Oggi, anniversario del Trattato di Pace: Trieste scende in piazza contro la militarizzazione del Porto
Trieste si prepara a un pomeriggio di cortei e disagi al traffico. Lunedì 15 settembre 2025, dalle ore 17.00, partirà da piazza Sant’Antonio un corteo promosso dal Comitato 15 Settembre, che si snoderà per le vie centrali della città fino a piazza Ponterosso. Il percorso interesserà via Filzi, via Valdirivo, via Carducci, piazza Dalmazia, via Ghega, piazza Libertà, corso Cavour e via Roma. La Polizia Locale ha già segnalato possibili criticità alla circolazione, invitando i cittadini a scegliere percorsi alternativi.
le ragioni della protesta
La manifestazione, intitolata “Fuori la guerra dal Porto Franco e Internazionale di Trieste”, cade nel giorno del 78° anniversario dell’entrata in vigore del Trattato di Pace di Parigi (1947), che istituiva il Territorio Libero di Trieste come zona neutrale e smilitarizzata.
Secondo gli organizzatori, Trieste rischierebbe oggi di essere trasformata in “uno snodo logistico-militare” collegato a programmi geopolitici come IMEC e la Three Seas Initiative, che legherebbero il porto giuliano al porto israeliano di Haifa e a strategie NATO ed europee in funzione anti-russa.
“Il porto franco dovrebbe essere un luogo di scambio e cooperazione internazionale, non una base funzionale a guerre e interessi imperiali”, si legge nel comunicato diffuso alle redazioni.
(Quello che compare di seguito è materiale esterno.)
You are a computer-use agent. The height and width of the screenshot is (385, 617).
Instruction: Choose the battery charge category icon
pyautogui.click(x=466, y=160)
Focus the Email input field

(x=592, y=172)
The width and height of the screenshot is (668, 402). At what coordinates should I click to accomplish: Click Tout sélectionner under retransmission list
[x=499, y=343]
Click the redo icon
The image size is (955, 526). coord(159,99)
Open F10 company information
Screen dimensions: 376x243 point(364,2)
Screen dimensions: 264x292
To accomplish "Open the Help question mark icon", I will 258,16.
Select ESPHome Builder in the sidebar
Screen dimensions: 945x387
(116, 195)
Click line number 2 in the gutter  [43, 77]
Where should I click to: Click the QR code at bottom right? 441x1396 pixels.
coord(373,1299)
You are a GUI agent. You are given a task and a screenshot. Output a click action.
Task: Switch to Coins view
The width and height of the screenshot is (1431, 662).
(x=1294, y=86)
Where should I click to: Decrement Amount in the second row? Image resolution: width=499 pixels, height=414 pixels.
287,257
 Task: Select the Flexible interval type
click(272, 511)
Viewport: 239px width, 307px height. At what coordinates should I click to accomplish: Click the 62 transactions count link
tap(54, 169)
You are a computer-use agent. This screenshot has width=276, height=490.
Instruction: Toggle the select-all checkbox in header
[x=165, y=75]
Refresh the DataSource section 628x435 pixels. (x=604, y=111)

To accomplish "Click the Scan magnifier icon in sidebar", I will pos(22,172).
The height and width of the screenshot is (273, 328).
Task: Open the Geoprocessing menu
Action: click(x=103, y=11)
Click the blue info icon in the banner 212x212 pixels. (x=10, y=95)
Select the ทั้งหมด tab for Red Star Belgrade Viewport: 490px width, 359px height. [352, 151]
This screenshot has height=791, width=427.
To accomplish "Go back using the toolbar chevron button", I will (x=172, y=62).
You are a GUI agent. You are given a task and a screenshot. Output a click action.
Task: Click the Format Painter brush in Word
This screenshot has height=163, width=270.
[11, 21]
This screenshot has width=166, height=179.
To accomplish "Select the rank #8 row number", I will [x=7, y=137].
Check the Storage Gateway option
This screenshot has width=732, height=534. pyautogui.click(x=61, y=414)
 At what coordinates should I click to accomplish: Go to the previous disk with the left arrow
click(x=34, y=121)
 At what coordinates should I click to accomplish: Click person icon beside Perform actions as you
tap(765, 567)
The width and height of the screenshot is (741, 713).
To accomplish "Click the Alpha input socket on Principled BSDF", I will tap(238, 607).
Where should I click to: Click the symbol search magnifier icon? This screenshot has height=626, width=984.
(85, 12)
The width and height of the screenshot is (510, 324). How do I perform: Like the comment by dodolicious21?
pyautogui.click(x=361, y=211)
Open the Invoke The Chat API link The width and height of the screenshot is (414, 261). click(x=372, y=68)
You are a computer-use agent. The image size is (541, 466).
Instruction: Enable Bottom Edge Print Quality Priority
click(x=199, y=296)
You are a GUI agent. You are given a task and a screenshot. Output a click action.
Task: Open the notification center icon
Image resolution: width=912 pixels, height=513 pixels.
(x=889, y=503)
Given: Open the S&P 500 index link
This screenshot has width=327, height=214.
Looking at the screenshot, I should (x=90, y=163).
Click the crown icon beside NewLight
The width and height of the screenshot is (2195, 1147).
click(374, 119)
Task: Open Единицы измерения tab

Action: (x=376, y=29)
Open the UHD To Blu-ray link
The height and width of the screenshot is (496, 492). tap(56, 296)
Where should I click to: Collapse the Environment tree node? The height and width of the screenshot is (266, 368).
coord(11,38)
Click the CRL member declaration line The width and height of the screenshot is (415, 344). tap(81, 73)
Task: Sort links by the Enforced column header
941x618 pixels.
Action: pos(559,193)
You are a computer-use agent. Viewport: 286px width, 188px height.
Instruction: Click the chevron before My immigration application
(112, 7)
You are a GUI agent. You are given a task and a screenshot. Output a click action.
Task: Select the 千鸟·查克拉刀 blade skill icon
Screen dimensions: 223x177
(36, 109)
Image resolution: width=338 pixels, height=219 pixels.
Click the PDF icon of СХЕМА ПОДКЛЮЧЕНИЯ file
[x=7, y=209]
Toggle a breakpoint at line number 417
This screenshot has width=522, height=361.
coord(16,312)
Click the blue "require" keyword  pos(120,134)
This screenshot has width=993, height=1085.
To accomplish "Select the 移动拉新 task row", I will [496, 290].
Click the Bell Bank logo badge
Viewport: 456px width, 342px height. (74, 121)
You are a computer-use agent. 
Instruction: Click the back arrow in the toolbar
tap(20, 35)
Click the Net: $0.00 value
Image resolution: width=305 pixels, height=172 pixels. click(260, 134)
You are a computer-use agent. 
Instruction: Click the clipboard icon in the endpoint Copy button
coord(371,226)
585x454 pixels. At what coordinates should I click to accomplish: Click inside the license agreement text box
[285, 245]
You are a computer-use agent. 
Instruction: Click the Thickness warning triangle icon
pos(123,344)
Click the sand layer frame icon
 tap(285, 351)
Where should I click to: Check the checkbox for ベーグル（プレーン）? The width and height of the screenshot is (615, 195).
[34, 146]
Adam Bark, del Fronte della Primavera Triestina, ha dichiarato:
“Il Trattato di Pace garantisce a Trieste lo status di territorio neutrale: non permetteremo che venga trasformato in un bastione bellico. Il 15 settembre saremo in piazza per difendere questo diritto e chiedere un futuro di pace e giustizia”.
chi partecipa
Al corteo hanno aderito numerosi movimenti e associazioni: Fronte della Primavera Triestina, Associazione Alister, Coordinamento No Green Pass e Oltre, Insieme Liberi, Partito Comunista, Multipopolare, Socialismo Italico, Costituzione in Azione, oltre al sostegno dell’USB, di TriestNGO, della Tavola per la Pace FVG, di Casa del Sole TV, del Tazebao, del Comitato Quadrifoglio, del Partito Comunista Italiano e di altre realtà italiane ed estere.
un messaggio che guarda al presente
“Non si tratta di guardare al passato – ribadiscono i promotori – ma di rivendicare diritti sanciti dal diritto internazionale e validi ancora oggi”. L’appuntamento di lunedì si annuncia quindi come un momento di forte partecipazione, destinato a riaccendere il dibattito sul futuro del Porto Franco e sul ruolo geopolitico di Trieste nello scenario internazionale.